A dramatic, headline-grabbing white-collar crime sting in January 2010 involved the arrest of 22 executives and employees of companies in the military and law enforcement products industry – and ultimately led only to a series of acquittals and mistrials, causing many to wonder whether the case should have been brought at all. After two trials for a total of 10 defendants that failed to result in any convictions, the U.S. Department of Justice dropped its case against all remaining defendants last month.
The Foreign Corrupt Practices Act prohibits people in the United States from bribing foreign officials for the purposes of obtaining or retaining business. The DOJ press release announcing the sting said that it was the single largest investigation and prosecution against individuals in the 32-year history of the DOJ’s enforcement of the FCPA. The defendants were charged with violating the Act for allegedly agreeing to pay kickbacks to a Gabon minister of defense in exchange for contracts to supply the country’s presidential guard. The deal, however, was a ruse, with FBI agents posing as Gabonese defense officials.
When the DOJ announced the arrests, Assistant Attorney General Lanny A. Breuer promoted these undercover actions as “a turning point,” saying that the indictments “reflect the Department’s commitment to aggressively investigate and prosecute those who try to advance their businesses through foreign bribery.”
While three defendants pleaded guilty immediately, the remaining 19 were to be tried in four separate trials in federal court in Washington, D.C. In the end, the DOJ’s aggressive tactics did not impress the judge or jury.
In the first trial in the summer of 2011, four defendants received a mistrial due to a hung jury.
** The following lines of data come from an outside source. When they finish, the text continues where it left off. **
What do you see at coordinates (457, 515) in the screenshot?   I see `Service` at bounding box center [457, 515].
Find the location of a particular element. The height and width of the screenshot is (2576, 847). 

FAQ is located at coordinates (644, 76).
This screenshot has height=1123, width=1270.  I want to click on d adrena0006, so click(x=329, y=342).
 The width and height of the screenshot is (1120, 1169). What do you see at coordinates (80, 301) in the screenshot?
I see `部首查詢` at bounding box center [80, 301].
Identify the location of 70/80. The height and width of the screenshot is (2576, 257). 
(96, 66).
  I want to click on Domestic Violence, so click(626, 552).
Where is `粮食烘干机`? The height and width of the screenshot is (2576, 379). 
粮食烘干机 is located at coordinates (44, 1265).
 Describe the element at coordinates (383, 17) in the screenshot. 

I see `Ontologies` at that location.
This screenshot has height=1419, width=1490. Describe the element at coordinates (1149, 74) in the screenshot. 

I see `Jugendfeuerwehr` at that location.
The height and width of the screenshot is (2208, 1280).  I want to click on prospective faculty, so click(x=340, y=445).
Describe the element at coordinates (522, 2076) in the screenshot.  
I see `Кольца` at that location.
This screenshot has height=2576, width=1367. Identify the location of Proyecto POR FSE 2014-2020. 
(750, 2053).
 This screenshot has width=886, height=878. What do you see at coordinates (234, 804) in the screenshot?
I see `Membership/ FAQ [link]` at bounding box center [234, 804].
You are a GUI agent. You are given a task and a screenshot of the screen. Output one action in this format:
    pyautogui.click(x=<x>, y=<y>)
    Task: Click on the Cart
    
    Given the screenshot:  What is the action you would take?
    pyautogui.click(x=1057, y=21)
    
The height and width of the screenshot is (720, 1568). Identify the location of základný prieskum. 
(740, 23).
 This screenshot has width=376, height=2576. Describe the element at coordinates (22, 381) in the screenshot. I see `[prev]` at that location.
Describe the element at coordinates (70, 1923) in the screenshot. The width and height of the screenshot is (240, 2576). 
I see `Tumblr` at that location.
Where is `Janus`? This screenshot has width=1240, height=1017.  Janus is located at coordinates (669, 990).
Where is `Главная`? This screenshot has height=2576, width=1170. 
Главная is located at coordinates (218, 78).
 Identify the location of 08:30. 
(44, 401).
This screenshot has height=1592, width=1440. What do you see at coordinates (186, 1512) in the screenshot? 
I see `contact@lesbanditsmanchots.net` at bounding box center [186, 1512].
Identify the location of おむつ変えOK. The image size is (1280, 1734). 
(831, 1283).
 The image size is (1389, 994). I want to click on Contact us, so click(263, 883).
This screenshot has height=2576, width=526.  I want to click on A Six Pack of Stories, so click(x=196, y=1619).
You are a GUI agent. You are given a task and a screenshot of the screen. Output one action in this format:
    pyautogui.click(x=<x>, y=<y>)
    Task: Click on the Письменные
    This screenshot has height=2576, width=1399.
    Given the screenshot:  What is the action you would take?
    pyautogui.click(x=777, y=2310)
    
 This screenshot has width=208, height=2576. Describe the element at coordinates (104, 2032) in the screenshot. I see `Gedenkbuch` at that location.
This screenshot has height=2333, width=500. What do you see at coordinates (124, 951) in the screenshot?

In the second trial of six defendants, defense lawyers argued that the DOJ and the FBI led their clients to believe what they were doing was lawful and disregarded their own DOJ guidance on sting operations. U.S. District Judge Richard Leon dismissed conspiracy charges against the defendants, which ended the case for one defendant, who was only charged with conspiracy.
For the remaining defendants, only the substantive FCPA violation charges were left for the jury’s consideration. In January 2012, jurors acquitted two defendants before becoming deadlocked on the remaining three, resulting in another mistrial. Recognizing that further prosecution would likely be futile, on February 21, 2012, the DOJ requested that the court dismiss the pending charges against all remaining defendants, and stated that it would not seek to retry the defendants who received mistrials.
In dismissing the case, Judge Leon voiced concern regarding the government’s “very aggressive conspiracy theory.” While the judge ultimately applauded the DOJ for “the wisdom, the courage, the conviction to face up to the limitations of this case,” we do not believe that the DOJ should be praised for dropping the remaining cases only after unsuccessfully trying two cases using evidence derived from dubious investigative techniques. We hope that the DOJ will see this entire costly venture as a cautionary tale and will proceed in future cases with justice, rather than headlines, in mind.